Primary purpose to centralise all my stuff and be able to back itself up to a like device set up at a friends place (and maybe he can do the same)
Lower priority features would be bittorrent stuff and the usual media server stuff that most of them seem to do.
Environment is windows pcs, PS3, and android phone.

Was looking at the base model QNAP and Synology devices ($200-250AUD) until i saw the iomega personal cloud thingies which would work out much cheaper($100-150AUD). I dont really want to share all my stuff with everyone or access my stuff from elsewhere i just want to able to set up a scheduled job to back up my stuff to my mates similar device without remembering to do it or requiring and interference from a pc. My mate doesnt need to access any of it, it would just be as an offsite backup in case of catastophe.

Any suggestions, advice and criticisms would be appreciated . :)
 
thanks .. have read that .... good to know they will all do that.
The main thing i dont know weather i like with the iomega is having the OS on the drive itself making replacing it somewhat harder.
Are the WD my book's the same?
 
All NASes keep part of the OS on the drive(s). The difference is that some can start with raw disks and bootstrap themselves from there to a working NAS.

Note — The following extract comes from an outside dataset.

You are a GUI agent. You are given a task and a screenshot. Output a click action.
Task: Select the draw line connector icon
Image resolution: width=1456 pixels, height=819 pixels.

WD MyBooks aren't designed to have user-replaceable drives. So if you tried to swap in a new drive on a single drive NAS you'd have a dead NAS.
 
WD MyBooks aren't designed to have user-replaceable drives. So if you tried to swap in a new drive on a single drive NAS you'd have a dead NAS.

You'd be lucky to get the drive out at all, think I ended up using irresistible force (aka hammer) to open the damn thing.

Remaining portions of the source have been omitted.